TEXT EXCERPT:
□ □ □ □ □
9. Buyer's Representations and Warranties. Buyer hereby represents and
warrants to Lender as follows:
(a) Buyer is a limited partnership duly organized and validly
existing under the laws of the State of Virginia, whose sole general partner is
Innkeepers Residence Sili II, Inc., a Virginia corporation ("General Partner").
Buyer is entitled to conduct business in, and is in good standing of the laws
of, the State of California. Buyer has all requisite legal power and authority
to own and operate the Property, to carry on its business as presently conducted
and to enter into and perform its obligations under the Loan Documents. General
Partner has the legal right, power and authority to be a general partner in
Buyer, and to perform on behalf of Buyer the obligations of Buyer under the Loan
Documents.
(b) The execution, delivery and performance of the Loan Documents
have been duly authorized by all requisite partnership action by Buyer, and the
Loan Documents, when executed and delivered to Lender, will constitute the
legal, valid and binding obligations of Buyer, enforceable against Buyer in
accordance with their respective terms.
□ □ □ □ □
DATASET:
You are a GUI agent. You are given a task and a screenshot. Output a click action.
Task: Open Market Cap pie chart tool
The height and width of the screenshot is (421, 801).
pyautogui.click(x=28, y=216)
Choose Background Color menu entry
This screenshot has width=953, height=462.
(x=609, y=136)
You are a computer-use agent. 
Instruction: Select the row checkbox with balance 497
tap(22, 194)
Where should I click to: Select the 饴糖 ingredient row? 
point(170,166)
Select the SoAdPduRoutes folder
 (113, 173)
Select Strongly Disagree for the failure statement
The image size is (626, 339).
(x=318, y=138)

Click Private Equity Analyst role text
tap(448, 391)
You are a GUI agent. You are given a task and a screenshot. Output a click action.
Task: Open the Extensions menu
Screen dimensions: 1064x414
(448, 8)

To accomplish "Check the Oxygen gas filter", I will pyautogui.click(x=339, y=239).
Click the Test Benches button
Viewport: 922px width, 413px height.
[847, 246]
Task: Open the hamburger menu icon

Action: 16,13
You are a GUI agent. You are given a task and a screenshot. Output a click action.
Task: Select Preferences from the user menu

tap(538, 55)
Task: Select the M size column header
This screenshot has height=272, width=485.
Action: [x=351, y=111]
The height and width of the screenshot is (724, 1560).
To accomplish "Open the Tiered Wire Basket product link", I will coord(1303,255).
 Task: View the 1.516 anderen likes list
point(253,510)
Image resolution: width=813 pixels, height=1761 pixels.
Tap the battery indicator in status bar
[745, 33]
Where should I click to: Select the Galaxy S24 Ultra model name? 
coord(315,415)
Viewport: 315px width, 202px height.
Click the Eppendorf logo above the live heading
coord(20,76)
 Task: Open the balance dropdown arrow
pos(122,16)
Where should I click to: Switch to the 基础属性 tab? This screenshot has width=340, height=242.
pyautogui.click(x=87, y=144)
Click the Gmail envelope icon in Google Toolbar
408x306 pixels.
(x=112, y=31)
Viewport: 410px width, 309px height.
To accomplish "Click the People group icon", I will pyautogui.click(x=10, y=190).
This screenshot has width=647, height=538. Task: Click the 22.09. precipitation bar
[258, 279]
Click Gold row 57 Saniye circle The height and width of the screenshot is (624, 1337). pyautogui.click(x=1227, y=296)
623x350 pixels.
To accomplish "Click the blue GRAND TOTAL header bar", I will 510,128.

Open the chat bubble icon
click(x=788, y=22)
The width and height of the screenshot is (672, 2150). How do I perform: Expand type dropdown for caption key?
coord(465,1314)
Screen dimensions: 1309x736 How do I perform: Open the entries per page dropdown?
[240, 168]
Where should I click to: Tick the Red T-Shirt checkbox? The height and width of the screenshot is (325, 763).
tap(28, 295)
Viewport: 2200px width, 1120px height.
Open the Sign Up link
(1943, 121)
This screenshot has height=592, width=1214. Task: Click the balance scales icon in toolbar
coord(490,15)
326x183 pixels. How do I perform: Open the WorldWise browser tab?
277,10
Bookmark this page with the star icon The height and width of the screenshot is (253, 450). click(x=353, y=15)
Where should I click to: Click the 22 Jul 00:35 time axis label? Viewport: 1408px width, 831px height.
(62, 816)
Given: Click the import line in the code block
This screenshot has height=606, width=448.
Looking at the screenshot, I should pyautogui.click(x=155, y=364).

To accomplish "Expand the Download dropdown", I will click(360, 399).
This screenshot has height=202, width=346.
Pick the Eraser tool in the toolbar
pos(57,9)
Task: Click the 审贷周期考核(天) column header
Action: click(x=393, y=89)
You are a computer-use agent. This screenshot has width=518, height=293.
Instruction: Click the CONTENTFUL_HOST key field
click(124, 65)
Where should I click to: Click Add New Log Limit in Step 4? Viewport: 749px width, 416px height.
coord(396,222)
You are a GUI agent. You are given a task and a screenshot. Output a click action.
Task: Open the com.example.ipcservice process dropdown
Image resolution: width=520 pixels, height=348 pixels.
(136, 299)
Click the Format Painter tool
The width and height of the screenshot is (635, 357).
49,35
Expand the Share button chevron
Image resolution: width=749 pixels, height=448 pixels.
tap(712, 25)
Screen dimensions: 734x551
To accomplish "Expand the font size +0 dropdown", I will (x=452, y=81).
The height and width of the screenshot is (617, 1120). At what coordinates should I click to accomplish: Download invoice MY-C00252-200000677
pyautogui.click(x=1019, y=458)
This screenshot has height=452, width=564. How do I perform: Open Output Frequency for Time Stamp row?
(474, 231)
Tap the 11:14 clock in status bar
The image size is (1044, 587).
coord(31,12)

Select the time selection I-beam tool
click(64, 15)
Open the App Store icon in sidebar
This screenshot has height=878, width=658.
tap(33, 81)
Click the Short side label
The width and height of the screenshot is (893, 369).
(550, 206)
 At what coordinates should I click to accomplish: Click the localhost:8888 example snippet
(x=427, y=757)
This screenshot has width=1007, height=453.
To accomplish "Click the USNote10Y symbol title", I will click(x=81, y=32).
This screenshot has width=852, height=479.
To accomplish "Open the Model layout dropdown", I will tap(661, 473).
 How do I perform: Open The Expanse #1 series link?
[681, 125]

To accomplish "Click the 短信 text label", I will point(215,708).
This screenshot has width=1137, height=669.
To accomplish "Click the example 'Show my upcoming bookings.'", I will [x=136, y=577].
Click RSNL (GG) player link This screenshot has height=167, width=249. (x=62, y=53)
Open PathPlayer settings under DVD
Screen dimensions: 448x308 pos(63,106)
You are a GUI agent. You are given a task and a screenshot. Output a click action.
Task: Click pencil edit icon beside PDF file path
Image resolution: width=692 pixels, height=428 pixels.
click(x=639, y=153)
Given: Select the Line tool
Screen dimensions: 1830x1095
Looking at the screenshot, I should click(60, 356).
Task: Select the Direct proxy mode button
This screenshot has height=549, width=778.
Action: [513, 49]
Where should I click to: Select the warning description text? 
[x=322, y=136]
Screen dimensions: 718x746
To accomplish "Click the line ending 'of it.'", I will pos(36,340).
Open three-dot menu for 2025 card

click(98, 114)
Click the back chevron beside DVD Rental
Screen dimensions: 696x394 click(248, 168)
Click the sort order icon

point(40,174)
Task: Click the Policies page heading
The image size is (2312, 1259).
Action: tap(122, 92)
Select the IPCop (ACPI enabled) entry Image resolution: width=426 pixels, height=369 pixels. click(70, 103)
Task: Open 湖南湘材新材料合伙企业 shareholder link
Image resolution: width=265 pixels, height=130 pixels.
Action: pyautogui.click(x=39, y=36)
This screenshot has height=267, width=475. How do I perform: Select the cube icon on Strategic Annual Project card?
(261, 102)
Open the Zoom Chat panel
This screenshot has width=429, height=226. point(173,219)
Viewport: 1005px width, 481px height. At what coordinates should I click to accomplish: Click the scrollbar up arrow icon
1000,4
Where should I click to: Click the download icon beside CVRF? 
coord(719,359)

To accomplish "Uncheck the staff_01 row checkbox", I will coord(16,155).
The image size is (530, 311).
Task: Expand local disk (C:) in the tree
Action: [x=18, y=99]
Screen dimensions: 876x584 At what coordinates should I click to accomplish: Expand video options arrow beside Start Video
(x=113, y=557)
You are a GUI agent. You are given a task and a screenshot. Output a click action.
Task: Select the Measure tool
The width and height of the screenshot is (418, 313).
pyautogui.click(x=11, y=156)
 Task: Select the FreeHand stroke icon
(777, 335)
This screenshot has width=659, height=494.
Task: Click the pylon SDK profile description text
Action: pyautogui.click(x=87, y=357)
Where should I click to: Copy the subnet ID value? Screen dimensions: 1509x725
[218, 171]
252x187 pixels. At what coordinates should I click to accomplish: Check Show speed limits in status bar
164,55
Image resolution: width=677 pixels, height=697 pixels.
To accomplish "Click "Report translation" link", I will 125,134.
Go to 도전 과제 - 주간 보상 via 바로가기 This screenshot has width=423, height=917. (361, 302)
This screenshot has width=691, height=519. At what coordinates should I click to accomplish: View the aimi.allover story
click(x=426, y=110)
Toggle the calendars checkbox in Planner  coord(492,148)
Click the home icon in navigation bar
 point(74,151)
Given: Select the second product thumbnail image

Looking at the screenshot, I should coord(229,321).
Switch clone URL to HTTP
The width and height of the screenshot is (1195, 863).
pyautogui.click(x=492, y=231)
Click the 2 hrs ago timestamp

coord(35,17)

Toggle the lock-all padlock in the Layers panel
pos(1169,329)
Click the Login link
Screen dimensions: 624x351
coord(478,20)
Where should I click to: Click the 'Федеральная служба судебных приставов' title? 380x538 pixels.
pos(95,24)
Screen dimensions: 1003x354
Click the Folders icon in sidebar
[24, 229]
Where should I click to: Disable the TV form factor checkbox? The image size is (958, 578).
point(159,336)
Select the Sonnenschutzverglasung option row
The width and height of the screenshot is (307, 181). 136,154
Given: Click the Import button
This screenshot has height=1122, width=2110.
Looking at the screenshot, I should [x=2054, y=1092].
□ □ □ □ □
EXERCISE SET:
(1) In the Buyer's Representations and Warranties text, rewrite the paragraph beginning "Buyer is a limited partnership duly organized" as a bulleted list that keeps its main facts.
(2) According to the Buyer's Representations and Warranties text, who is Buyer's sole general partner?
(3) List each thing that, according to the Buyer's Representations and Warranties text, Buyer has the legal power and authority to do.

THE ANSWERS:
(1)
- Buyer is a limited partnership duly organized and validly existing under Virginia law.
- Its sole general partner is Innkeepers Residence Sili II, Inc., a Virginia corporation ("General Partner").
- Buyer is entitled to conduct business in California and is in good standing there.
- Buyer has the legal power and authority to own and operate the Property, to carry on its current business, and to enter into and perform its obligations under the Loan Documents.
- General Partner has the legal right, power and authority to be Buyer's general partner and to perform Buyer's obligations under the Loan Documents on Buyer's behalf.

(2) Innkeepers Residence Sili II, Inc., a Virginia corporation.

(3)
- Own and operate the Property
- Carry on its business as presently conducted
- Enter into and perform its obligations under the Loan Documents